TASKS TO CARRY OUT:
(A) According to the base oils passage, what is the capacity of Fushun Petrochemical's Group I plant?
(B) Return the stretch of the base oils passage from "While demand for" through "have edged up.", copied word for word.

TEXT UNDER STUDY:
While demand for Group I cuts has not shown a giant jump, requirements have improved following the Lunar New Year holidays in late February, and domestic prices of Group I oils have edged up.

A number of Group I units have been undergoing maintenance as well, taking advantage of a slow period in the first quarter of the year. One of these units is Fushun Petrochemicals Group I plant in Liaoning province. Fushun Petrochemical, a PetroChina subsidiary, idled its Group I plant for maintenance in January. The unit, which has capacity of 260,000 t/y, is expected to be restarted at the end of March. The restart has been delayed from an original date in February.

Dalian Petrochemical, which is also a PetroChina subsidiary, was understood to be running its 450,000 t/y Group I base oils unit in Liaoning at 50 percent capacity and is slated for a turnaround in April.

Meanwhile, in India, participants were expecting the arrival of several cargoes of U.S. origin, which had been concluded in February.

The large volumes sold to the export market from the U.S. have tightened spot availability of certain grades, prompting U.S. producers to seek domestic posted price increases.

INFORMATION SUPPLIED:
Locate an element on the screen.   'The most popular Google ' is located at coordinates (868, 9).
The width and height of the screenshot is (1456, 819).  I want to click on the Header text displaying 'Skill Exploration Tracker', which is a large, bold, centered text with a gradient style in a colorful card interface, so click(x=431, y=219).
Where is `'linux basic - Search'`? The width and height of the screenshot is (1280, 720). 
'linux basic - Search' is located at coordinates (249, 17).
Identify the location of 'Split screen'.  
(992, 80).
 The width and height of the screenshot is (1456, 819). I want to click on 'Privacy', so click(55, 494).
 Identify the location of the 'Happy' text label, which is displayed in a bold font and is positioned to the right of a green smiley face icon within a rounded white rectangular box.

RESPONSE LIST:
(A) 260,000 t/y

(B)
While demand for Group I cuts has not shown a giant jump, requirements have improved following the Lunar New Year holidays in late February, and domestic prices of Group I oils have edged up.